**KUTIPAN BACAAN:**
+ + + + +
Kriteria "Pakar" atau
"Pengamat" Bagi Narasumber
Oleh UBAY KPI
Malam yang hening, hanya ada
cicak cekikikan entah dimana. Kaka tidur pulas, begitu juga ibu dan keponakan.
Sudah sedari tadi berlayar ke pulau kapuk.
Cuaca tak sedingin pada malam kemarin, seharian tadi memang tak
ada hujan. Namun suara guntur sudah sedikit berdahak di awang sana. Yah, mata
ini masih tetap saja terbelalak belum mau bisa terpejam.
Entah sampai kapan mata ini terus dan terus melotot? Semoga saja
tak sampai melewati jam tiga subuh.
Dengan satu bantal di kepala, satu di kaki, dan satu lagi di
sisi kanan, tubuh seberat 69 kilo gram ini berselonjor dengan kepala di arah
selatan. Tak ada yang mau dibuat selain jempolan dengan facebook, twitter, BBM,
dan membuka situs berita online.
Maklum, lagi seneng baca beberapa tahun terakhir ini. Begitu
juga menulis meski hanya ecek-ecek.
Ingin, dan ingin sekali saya memahami banyak tentang jurnalisme.
Bahkan mengajar jurnalistik menjadi bagian dari cita-cita panjang saya. Malam
ini, dalam kesendirian saya teringat banyak tentang jurnalisme di blog Mas
Andreas Harsono. Orang Jember yang hijrah ke Jakarta. Orang pintar yang kata
kawan saya di Pontianak kepintaran. Statemen itu terlontar karena mungkin masih
mengingat soal "Seruan Pontianak" pada tahun 1999 lalu.
+ + + + +
**TUGAS:** Menurut kutipan bacaan, dari kota mana Andreas Harsono berasal, dan ke kota mana ia hijrah?
+ + + + +
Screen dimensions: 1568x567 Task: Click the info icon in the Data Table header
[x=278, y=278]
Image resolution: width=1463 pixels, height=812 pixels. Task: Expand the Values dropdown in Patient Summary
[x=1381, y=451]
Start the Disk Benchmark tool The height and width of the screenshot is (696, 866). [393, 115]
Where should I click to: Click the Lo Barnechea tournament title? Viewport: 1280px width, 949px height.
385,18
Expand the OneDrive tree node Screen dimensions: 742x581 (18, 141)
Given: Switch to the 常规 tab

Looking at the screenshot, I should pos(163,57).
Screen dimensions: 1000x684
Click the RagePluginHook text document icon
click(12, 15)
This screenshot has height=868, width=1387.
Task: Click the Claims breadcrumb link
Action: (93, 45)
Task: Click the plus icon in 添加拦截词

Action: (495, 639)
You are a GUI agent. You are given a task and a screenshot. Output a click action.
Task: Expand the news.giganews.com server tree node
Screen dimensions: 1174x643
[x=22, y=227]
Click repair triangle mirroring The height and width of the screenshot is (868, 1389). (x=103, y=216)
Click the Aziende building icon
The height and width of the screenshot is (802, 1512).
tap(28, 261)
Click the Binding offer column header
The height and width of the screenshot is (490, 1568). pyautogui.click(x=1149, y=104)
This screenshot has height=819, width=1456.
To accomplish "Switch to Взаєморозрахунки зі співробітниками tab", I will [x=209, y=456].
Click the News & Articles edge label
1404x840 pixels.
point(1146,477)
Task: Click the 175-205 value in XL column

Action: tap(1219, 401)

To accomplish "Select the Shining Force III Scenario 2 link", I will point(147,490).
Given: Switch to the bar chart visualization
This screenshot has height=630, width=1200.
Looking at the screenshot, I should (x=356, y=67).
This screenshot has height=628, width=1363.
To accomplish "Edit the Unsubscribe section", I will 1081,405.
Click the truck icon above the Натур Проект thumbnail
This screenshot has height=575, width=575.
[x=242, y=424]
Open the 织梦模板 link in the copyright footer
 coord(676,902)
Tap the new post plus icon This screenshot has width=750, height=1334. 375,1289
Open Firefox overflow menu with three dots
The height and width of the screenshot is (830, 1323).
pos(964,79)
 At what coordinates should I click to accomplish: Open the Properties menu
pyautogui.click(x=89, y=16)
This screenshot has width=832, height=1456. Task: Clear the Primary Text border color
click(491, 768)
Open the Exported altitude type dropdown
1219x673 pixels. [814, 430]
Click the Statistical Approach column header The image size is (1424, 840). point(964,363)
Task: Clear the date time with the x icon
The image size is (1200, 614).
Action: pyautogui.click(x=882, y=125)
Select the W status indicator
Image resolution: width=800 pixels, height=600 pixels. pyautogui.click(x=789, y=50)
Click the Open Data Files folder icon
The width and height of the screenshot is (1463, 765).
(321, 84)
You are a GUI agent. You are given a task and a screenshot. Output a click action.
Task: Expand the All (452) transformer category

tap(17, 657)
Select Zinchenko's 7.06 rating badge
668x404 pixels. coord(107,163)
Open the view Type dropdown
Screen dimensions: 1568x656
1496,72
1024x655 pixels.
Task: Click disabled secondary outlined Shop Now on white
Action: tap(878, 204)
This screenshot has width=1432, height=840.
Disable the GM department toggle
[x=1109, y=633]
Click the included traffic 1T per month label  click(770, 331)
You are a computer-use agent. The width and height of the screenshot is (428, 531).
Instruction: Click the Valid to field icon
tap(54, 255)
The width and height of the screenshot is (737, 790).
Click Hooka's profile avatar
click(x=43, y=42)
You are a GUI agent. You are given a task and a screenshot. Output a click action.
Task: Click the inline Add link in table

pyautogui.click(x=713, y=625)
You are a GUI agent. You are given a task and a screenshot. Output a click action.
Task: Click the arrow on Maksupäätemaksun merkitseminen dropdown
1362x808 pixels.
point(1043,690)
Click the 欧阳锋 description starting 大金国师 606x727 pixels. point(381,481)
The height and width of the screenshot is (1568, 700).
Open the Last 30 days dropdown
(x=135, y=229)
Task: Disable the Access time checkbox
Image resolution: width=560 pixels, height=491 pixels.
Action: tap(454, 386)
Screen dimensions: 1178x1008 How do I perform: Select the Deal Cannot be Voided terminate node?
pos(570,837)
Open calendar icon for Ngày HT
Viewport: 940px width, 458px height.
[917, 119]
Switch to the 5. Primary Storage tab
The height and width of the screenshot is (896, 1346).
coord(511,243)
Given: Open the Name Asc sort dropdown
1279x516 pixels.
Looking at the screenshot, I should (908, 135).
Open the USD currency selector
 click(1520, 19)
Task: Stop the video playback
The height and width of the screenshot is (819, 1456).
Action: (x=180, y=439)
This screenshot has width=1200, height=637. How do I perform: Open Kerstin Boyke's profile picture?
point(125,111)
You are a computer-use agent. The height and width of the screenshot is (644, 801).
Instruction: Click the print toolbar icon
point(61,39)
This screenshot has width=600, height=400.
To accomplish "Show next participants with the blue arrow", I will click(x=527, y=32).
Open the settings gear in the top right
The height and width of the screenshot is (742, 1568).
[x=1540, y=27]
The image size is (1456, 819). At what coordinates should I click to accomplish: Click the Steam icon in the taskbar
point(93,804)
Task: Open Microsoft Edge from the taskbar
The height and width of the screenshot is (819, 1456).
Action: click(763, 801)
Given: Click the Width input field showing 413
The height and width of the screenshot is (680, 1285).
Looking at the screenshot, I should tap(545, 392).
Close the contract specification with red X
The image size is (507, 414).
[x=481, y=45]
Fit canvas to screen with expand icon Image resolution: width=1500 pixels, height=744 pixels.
+ + + + +
**JAWABAN LENGKAP:** Andreas Harsono berasal dari Jember dan hijrah ke Jakarta.